The researchers then tested the effects of this stimulation on the animals’ appetite. They found that when the pill was activated for about 20 minutes, before the animals were offered food, they consumed 40 percent less, on average, than when the pill was not activated. The animals also gained weight more slowly during the periods when they were treated with the vibrating pill.

“The behavior change is profound and is about using the endogenous system instead of any exogenous therapy. “We have the potential to overcome some of the challenges and costs associated with biologic drug delivery by modulating the enteric nervous system,” says Traverso.

The current version of the pill is designed to vibrate for about 30 minutes after reaching the stomach, but researchers plan to explore the possibility of adapting it to stay in the stomach for longer periods of time, where it could be turned on and off. wirelessly as needed. In animal studies, the pills passed through the digestive tract in four to five days.

The study also found that the animals did not show any signs of obstruction, perforation or other negative impacts while the pill was in their digestive tract.

An alternative approach

According to the researchers, this type of pill could offer an alternative to current approaches to treating obesity. Non-medical interventions, such as diet and exercise, do not always work and many existing medical interventions are quite invasive. These include gastric bypass surgery as well as gastric balloons, which are no longer widely used in the United States for safety reasons.

Medications such as GLP-1 agonists can also help with weight loss, but most of them must be injected and are unaffordable for many people. According to Srinivasan, the MIT capsules could be manufactured at a cost that would make them available to people who do not have access to more expensive treatment options.

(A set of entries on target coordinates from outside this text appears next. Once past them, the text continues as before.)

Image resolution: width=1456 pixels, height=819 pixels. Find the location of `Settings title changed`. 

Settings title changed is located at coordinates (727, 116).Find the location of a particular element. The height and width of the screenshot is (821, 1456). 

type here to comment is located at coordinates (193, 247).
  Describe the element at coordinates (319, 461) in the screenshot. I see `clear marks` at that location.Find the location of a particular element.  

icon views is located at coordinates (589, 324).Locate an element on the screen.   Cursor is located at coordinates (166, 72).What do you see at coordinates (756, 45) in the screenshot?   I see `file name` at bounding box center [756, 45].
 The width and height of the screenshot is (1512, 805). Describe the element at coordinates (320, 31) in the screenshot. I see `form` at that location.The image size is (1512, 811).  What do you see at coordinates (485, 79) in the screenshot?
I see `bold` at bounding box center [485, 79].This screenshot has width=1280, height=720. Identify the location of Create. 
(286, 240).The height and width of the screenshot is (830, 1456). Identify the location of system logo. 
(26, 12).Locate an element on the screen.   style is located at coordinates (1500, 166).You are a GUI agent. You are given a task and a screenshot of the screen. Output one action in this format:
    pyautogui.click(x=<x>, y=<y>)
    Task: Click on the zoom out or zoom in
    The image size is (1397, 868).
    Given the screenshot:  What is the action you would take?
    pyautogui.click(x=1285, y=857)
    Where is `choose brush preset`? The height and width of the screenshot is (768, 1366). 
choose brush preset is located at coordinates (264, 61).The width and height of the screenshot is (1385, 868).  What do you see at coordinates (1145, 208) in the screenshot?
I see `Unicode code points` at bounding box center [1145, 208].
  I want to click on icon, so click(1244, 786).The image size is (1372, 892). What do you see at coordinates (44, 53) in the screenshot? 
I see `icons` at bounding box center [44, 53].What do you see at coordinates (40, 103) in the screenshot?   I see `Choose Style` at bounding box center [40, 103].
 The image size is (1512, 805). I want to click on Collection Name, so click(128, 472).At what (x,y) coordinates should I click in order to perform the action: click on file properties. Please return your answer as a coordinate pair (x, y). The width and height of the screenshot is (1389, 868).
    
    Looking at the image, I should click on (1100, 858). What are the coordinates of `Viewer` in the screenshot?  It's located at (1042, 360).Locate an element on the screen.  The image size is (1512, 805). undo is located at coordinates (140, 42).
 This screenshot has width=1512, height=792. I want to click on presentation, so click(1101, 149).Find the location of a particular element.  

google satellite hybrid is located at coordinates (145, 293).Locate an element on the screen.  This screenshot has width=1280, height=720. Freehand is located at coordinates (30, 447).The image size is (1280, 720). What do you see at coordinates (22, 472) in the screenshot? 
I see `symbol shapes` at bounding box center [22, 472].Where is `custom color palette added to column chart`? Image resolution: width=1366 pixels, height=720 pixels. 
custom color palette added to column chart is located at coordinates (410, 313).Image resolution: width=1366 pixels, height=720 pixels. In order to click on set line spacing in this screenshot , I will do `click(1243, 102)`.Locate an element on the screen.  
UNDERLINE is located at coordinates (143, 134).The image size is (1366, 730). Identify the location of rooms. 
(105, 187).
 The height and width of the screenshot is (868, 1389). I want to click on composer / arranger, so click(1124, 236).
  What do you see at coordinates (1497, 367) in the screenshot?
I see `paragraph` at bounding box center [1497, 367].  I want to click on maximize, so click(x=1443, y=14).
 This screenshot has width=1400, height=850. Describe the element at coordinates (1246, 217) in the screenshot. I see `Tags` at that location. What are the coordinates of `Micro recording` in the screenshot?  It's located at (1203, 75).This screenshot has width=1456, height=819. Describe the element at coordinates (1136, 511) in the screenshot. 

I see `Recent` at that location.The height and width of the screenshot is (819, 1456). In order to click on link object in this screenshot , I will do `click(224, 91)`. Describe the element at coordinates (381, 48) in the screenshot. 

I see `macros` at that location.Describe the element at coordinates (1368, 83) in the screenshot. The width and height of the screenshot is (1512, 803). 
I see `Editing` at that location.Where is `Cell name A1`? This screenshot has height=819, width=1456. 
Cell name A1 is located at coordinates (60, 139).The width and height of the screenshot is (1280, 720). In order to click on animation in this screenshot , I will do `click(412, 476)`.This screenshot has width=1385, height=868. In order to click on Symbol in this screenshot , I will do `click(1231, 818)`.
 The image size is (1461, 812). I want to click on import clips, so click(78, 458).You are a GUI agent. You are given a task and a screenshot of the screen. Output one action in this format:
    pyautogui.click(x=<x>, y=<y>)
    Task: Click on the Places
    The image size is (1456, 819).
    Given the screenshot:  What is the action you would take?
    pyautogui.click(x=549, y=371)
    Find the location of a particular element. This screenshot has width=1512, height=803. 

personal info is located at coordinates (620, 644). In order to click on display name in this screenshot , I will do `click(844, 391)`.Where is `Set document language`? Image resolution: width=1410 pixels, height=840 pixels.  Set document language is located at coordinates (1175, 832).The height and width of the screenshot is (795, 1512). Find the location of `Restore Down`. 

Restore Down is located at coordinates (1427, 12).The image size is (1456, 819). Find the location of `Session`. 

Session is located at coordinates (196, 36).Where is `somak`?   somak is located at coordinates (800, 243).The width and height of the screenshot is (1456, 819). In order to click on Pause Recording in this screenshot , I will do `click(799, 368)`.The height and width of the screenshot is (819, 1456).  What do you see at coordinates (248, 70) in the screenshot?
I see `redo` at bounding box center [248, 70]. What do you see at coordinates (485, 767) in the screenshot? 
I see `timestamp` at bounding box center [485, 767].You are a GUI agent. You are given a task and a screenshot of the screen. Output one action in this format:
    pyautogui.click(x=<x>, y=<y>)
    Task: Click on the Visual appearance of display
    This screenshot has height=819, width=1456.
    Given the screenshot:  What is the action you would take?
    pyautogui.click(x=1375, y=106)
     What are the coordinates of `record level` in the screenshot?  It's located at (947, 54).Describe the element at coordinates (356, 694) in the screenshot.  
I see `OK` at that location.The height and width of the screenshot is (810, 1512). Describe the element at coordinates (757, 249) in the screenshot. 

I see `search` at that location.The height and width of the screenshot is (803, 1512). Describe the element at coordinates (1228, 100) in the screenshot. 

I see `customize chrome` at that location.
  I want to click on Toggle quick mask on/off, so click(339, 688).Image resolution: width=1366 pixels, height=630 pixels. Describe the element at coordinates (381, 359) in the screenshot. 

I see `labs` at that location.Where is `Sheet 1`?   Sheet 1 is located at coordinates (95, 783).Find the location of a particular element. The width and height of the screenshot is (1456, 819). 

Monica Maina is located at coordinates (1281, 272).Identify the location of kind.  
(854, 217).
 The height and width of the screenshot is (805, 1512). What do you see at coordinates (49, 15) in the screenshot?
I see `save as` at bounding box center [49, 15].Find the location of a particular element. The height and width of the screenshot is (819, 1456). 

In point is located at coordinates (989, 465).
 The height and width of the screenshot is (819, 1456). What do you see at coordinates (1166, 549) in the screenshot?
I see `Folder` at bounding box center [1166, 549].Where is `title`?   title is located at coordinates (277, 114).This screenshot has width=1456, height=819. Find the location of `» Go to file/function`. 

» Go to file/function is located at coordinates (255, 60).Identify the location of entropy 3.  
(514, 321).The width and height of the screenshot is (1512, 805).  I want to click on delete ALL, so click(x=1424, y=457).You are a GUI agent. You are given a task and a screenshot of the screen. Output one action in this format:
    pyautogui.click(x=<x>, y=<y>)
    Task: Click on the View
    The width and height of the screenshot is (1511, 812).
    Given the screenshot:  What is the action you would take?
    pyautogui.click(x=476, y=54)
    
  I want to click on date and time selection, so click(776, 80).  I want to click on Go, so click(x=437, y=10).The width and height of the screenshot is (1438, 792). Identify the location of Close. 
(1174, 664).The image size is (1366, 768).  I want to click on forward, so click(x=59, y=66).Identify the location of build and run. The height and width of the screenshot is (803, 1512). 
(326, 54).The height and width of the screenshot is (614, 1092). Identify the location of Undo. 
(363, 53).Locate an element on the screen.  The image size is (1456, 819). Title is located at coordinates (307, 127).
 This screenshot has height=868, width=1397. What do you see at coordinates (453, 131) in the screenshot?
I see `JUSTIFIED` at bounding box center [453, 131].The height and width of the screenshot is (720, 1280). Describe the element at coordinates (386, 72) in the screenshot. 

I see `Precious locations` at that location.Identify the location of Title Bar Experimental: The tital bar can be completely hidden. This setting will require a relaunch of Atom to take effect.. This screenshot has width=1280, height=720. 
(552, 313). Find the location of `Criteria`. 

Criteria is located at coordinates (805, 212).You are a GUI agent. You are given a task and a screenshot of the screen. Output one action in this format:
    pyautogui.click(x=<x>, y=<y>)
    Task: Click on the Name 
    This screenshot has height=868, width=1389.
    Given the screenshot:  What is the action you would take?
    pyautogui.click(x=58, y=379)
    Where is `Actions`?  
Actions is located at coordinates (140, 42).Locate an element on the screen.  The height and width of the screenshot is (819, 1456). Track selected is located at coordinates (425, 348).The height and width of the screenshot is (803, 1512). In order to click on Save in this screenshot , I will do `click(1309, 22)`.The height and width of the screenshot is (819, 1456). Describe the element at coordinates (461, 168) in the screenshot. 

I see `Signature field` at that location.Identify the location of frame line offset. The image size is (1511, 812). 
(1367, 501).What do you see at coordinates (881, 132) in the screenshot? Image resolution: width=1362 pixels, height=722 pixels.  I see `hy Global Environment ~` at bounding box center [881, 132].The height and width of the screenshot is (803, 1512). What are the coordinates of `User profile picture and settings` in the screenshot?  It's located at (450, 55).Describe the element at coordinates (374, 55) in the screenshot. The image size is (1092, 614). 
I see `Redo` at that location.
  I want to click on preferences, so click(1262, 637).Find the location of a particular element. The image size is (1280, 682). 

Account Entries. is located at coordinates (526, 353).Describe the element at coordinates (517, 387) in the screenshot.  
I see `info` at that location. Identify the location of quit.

“For many populations, some of the most effective therapies for obesity are very expensive. At scale, our device could be manufactured at a fairly cost-effective price,” he says. “I would love to see how this would transform care and therapy for people in global health settings who may not have access to some of the more sophisticated or expensive options that are available today.”

The researchers now plan to explore ways to scale up manufacturing of the capsules, which could allow for clinical trials in humans. Such studies would be important to learn more about the safety of the devices, as well as to determine the best time to swallow the capsule before a meal and how often it would need to be administered.

Reference: “A vibrating ingestible bioelectronic stimulator modulates gastric stretch receptors for illusory satiety” by Shriya S. Srinivasan, Amro Alshareef, Alexandria Hwang, Ceara Byrne, Johannes Kuosmanen, Keiko Ishida, Joshua Jenkins, Sabrina Liu, Wiam Abdalla Mohammed Madani , Alison M Hayward, Niora Fabian and Giovanni Traverso, December 22, 2023, Scientific advances.
DOI: 10.1126/sciadv.adj3003

Other authors of the paper include Amro Alshareef, Alexandria Hwang, Ceara Byrne, Johannes Kuosmann, Keiko Ishida, Joshua Jenkins, Sabrina Liu, Wiam Abdalla Mohammed Madani, Alison Hayward and Niora Fabian.

The research was funded by the National Institutes of HealthNovo Nordisk, the MIT Department of Mechanical Engineering, a Schmidt Scientific Fellowship, and the National Science Foundation.